Anne Main: I was interested to hear that, under the automated system, everything will be put in place by one telephone call. I am sure that that is laudable in respect of those who are eligible to claim those benefits, but, given the high profile case of a lady who made 200 telephone calls and swindled £20,000 of child benefit, I would hope that some checks and balances are being put in the system that the Minister has just announced to us, to ensure that people who are claiming those benefits are entitled to do so. Otherwise, if it really takes just one telephone call, we will have another scam in which the fraudster out there—I am not saying that any of my pensioners will be doing this—becomes used to milking the system.

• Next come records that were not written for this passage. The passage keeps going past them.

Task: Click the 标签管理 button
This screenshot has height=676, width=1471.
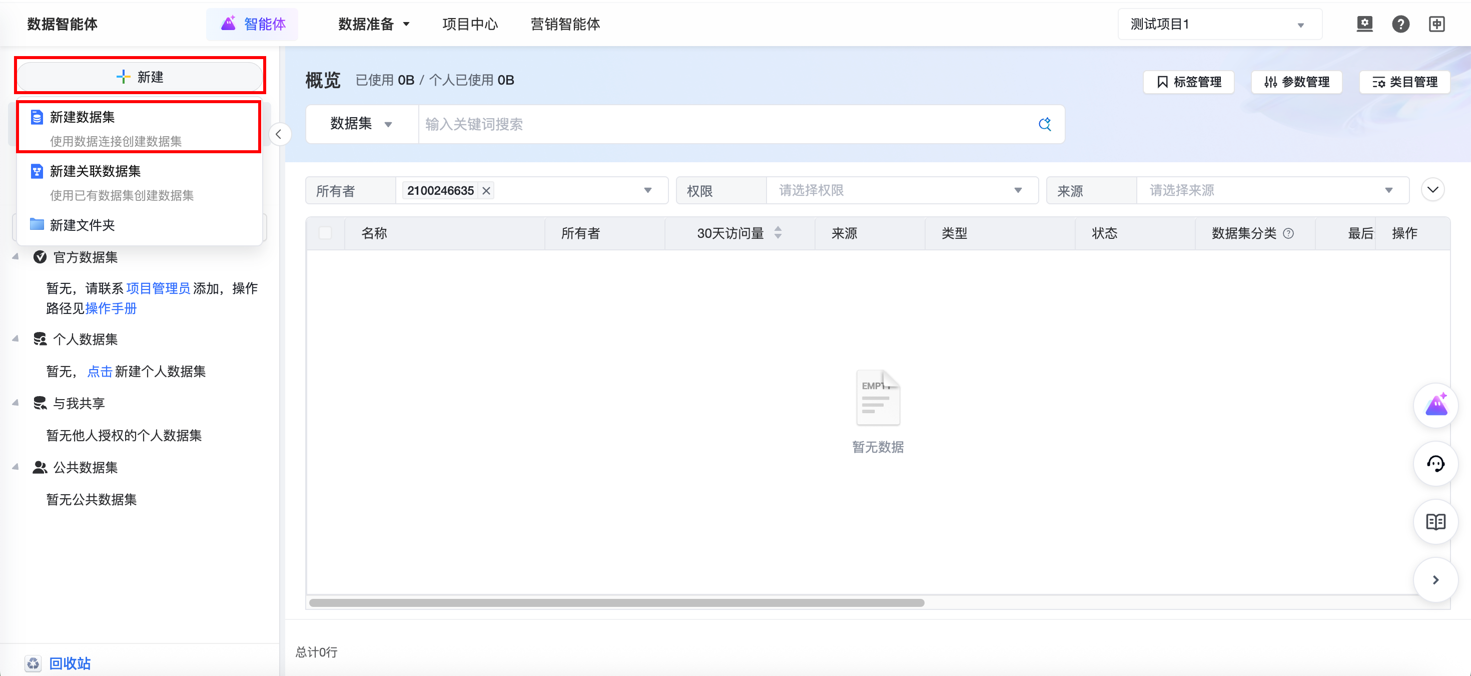Action: coord(1189,82)
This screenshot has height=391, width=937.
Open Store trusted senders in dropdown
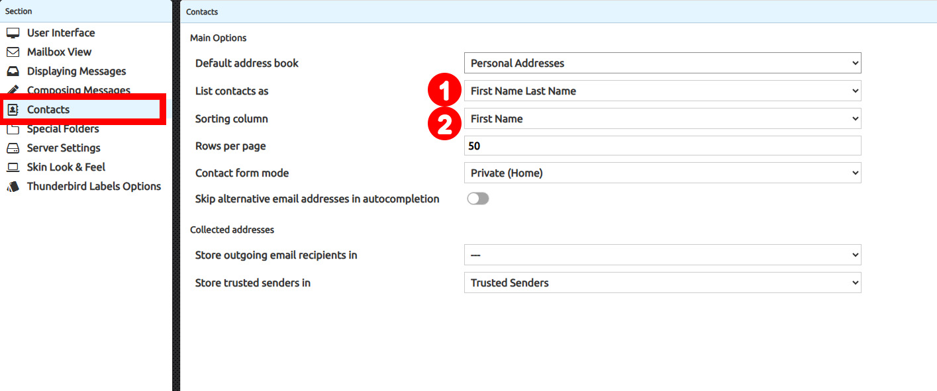click(x=662, y=282)
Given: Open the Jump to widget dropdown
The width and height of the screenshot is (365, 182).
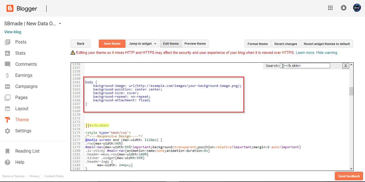Looking at the screenshot, I should coord(143,44).
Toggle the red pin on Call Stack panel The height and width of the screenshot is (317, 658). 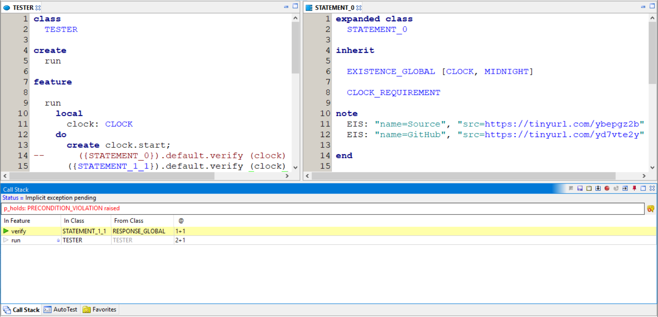pyautogui.click(x=634, y=188)
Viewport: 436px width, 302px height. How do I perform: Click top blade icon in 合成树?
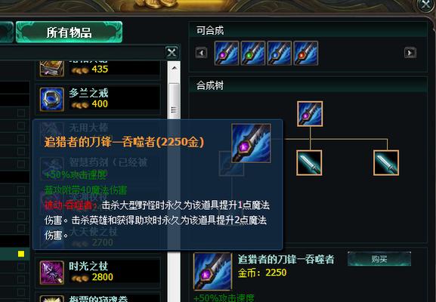pyautogui.click(x=310, y=114)
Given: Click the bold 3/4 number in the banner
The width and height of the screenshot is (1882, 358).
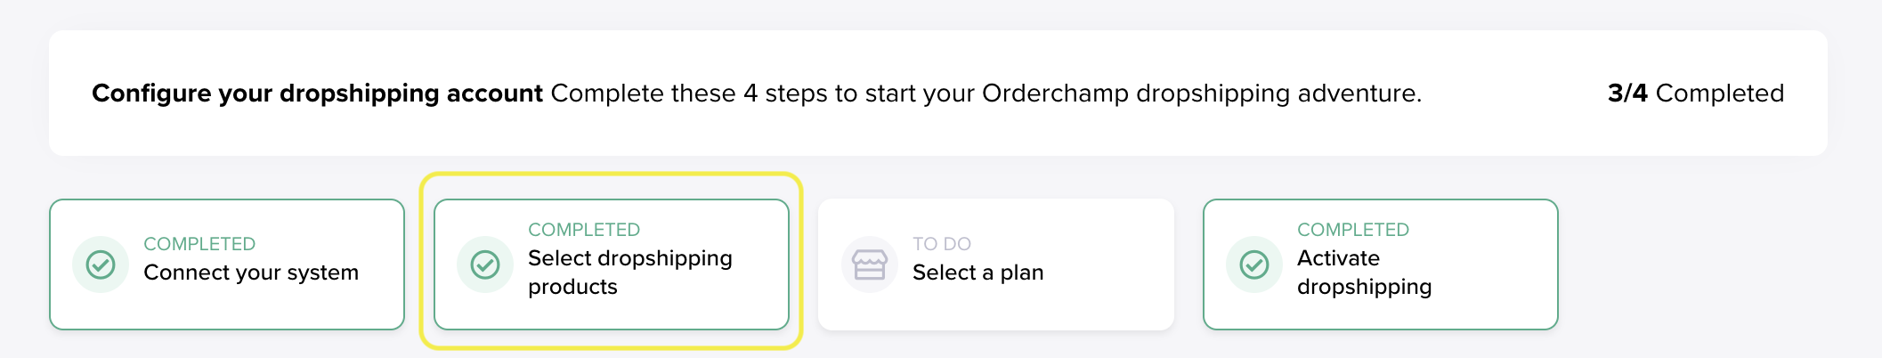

Mr. O'Brien: A few more checks are made, rather than just a telephone call. These days, we do not have to rely on a telephone call to make checks on people. We want to ensure that people are able to provide us with information about their various sources of income. Today, most pensioners rely not just on the basic state pension plus pension credit, but on a number of other sources, such as savings or a second pension, which many people have.

We must take it into account—this is a major part of the work done by the Pension Service—that checks must be carried out on the financial circumstances of individuals. When dealing with millions of people, there are always a few who try to milk the system and defraud it, so it is important that we put in place the appropriate checks. That is what we have done. Indeed, it has been done particularly successfully in recent years as we have targeted those who might seek to defraud the system. What we are doing will build on the hard work of the Pension Service.

Mr. Angus MacNeil (Na h-Eileanan an Iar) (SNP): The Minister says that pensioners should make telephone calls themselves, but how about some proactivity? Could the Department not target the category of pensioners in greatest need?

Mr. O'Brien: We are sending mailshots to about half a million people in Birmingham in an attempt to persuade them to take up their entitlements. However, we have experienced problems with the take-up of, in particular, pension credit, although we have written to some of those who we think should be taking it up. Our information, limited as it is, suggests that people living in certain areas may well be on low incomes, but although we have sent them up to four mailshots a year, we are not achieving the take-up we would like, for the reasons that I gave earlier.

The hon. Gentleman suggests by means of signals that telephone calls might be appropriate. We rely on pensioners’ telephoning the hotline. Our objective is not to start making what would amount to unsolicited calls to pensioners, and I would be rather cautious about introducing such a procedure.